Ma raison, il est vrai, céde au coup qui m’accable ;
Et tel est de mes maux l’abîme épouvantable,
Qu’à quelque dur excès qu’on les veuille porter,
La colere du ciel n’y peut rien ajouter.
Mais, Madame, tombé dans ce terrible gouffre
Où l’horreur des enfers céde à ce que je souffre,
On ne me verra point, par un transport jaloux,
Permettre à mon amour de se plaindre de vous.
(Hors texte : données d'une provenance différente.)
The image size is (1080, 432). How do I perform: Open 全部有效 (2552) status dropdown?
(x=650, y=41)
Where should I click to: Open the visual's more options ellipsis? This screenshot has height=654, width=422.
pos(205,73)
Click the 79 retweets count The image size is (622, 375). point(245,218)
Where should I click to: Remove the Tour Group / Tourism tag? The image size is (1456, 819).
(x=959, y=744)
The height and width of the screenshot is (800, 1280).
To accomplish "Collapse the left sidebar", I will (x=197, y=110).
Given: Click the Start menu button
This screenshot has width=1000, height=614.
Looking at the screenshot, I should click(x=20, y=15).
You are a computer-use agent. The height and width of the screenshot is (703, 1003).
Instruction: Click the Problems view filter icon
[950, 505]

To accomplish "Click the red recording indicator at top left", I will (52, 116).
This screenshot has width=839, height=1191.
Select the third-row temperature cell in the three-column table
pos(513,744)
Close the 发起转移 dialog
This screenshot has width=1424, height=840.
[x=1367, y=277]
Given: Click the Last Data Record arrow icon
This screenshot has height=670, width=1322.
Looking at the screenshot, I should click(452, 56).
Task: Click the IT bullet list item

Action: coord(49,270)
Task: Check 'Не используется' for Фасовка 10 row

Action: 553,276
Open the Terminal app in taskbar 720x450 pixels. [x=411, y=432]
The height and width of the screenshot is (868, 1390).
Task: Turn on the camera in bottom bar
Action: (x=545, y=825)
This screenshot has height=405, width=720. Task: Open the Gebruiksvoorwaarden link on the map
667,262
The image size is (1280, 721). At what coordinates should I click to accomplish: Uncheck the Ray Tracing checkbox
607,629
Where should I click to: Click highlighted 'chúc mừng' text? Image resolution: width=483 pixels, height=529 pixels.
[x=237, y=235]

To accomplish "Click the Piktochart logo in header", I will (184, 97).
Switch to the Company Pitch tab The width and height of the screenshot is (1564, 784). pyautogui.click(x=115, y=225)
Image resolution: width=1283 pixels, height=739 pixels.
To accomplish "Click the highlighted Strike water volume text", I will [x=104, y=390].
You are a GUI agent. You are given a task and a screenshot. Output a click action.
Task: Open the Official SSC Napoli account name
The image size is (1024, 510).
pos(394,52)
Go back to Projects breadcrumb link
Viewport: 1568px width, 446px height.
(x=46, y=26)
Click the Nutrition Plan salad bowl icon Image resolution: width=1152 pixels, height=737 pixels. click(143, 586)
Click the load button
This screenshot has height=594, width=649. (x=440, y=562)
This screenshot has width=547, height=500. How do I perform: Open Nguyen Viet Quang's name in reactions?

Celui de Bradamante est pur, ardent, sincere,
Elle a fait au combat tout ce qu’elle a pû faire ;
Et lorsqu’elle est réduite à souffrir un vainqueur,
La faute est du destin, & non pas de son cœur.

Bradamante.

Je ne chercherai point, dans une vaine excuse,
À jouir de l’erreur d’un amant qui s’abuse.
Vous devez condamnez la langueur de mon bras.
Je n’ai point eu l’ardeur que je porte aux combats.